The region was traditionally divided into four smaller parts: Australasia (Australia and New Zealand), Melanesia, Micronesia, and Polynesia by French explorer Dumont d'Urville. He also coined the term “Oceania” in 1831 to refer to the group of islands in the region. Although this division is no longer recognized by geographers and scientists today. Experts believe that the islands in Oceania are parts of an old continental landmass that were formed due to volcanic activity and the movement of tectonic plates.
The climate in the region can be tropical in some areas and subtropical in others and ranges from humid to seasonally dry. Many believe that, since the islands in the region were never connected to other continents, the existing flora and fauna were brought over from across the ocean. Once landed, they adapted to life in the islands. Many studies, that traced the origin of its plants, support this. Like its plant and animal species, most of its human inhabitants came from other parts of the world.
Migration To Oceania
Archeological evidence suggests that ancient people traveled from other parts of the world and settled in Oceania some 3,400 thousand years ago—long before the Iron Age. Many of them left the sandy shores of their coasts, set sail into the open ocean, and traveled 2,000 miles of open seas to find the islands in the region.
And the trend continues up to this day, although now people who come to the region are equipped with more advanced means of travel and transportation.

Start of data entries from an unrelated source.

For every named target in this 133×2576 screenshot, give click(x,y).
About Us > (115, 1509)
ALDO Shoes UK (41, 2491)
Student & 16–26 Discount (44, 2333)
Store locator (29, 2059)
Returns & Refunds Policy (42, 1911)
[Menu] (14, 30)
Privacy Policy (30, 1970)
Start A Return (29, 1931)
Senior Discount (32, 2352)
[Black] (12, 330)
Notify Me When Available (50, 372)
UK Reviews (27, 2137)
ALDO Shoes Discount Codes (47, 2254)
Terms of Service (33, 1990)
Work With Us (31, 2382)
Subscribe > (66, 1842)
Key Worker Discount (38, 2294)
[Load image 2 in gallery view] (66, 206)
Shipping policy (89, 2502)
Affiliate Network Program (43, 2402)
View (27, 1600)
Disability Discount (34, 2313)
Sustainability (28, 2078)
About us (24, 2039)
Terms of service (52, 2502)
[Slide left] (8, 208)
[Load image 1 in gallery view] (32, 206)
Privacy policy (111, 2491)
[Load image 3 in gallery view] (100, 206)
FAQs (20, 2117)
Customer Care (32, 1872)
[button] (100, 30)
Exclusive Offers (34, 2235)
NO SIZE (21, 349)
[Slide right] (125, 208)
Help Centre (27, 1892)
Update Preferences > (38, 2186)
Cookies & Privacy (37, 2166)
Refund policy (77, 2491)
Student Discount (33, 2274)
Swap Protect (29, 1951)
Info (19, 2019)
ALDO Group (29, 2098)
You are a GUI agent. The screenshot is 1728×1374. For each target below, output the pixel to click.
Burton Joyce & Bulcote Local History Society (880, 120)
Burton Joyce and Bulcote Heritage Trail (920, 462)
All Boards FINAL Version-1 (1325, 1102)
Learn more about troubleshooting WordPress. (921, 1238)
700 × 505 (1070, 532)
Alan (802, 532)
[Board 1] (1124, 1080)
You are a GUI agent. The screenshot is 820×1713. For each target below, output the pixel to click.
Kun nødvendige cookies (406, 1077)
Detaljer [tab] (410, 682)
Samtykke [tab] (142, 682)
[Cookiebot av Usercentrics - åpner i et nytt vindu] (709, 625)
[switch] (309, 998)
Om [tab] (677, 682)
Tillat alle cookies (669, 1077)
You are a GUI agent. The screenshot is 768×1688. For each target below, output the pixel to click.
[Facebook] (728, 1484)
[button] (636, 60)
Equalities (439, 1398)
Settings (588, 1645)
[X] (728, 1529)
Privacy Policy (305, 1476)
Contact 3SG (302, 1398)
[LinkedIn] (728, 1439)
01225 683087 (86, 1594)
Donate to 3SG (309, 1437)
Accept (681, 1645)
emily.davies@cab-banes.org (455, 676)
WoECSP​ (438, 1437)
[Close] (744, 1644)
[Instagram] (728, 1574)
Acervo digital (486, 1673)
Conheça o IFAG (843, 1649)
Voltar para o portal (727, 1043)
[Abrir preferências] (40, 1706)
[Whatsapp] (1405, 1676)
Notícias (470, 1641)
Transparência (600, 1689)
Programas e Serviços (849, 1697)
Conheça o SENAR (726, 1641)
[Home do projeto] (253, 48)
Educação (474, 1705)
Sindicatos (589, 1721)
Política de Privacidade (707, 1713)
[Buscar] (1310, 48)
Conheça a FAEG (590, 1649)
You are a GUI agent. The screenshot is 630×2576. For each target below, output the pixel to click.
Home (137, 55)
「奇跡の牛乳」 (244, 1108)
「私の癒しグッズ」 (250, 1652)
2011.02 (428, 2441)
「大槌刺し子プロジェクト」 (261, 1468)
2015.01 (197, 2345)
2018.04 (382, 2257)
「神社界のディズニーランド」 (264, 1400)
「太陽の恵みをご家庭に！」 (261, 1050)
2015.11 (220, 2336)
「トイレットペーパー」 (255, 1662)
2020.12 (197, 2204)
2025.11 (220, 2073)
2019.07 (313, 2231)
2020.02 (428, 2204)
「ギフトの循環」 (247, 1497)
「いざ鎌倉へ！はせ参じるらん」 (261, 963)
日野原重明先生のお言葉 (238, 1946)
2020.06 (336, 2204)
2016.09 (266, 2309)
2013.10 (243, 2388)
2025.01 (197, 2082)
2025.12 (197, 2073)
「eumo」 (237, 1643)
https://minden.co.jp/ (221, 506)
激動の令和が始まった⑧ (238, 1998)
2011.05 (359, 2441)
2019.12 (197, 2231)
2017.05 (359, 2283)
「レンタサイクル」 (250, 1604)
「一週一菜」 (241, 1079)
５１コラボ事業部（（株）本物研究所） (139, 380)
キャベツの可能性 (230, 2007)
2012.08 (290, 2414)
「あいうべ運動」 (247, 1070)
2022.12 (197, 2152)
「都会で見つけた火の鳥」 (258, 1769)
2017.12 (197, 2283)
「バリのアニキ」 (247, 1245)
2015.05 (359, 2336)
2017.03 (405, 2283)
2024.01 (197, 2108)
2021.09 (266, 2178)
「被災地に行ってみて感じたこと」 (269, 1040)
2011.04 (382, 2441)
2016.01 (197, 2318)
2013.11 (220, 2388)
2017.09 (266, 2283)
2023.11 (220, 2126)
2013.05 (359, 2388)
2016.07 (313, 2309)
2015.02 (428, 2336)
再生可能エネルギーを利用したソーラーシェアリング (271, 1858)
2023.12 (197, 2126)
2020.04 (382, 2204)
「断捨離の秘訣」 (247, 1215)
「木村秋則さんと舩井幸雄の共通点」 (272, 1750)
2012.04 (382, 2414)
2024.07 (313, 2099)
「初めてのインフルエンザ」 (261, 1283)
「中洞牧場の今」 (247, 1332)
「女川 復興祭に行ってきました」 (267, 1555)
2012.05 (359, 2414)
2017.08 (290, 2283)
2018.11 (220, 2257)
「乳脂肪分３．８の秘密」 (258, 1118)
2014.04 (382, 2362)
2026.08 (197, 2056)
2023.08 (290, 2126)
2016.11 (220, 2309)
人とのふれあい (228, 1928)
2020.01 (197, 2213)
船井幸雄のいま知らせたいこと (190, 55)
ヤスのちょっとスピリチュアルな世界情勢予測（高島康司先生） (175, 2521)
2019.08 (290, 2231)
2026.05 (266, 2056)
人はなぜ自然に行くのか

According to a United Nations Regional Fact Sheet, migration accounts for a large percentage of population growth in Oceania. The number of migrants in the regions increased from 4.8 million to 5 million over the period 1990–2005. It is now home to around 5 million international immigrants, comprising around 15.2 percent of the region’s total population. They constitute a significant percentage of the workforce, hold occupations in different industries (like healthcare, technology, and manufacturing), and contribute a lot to the economies of the island nations in the region.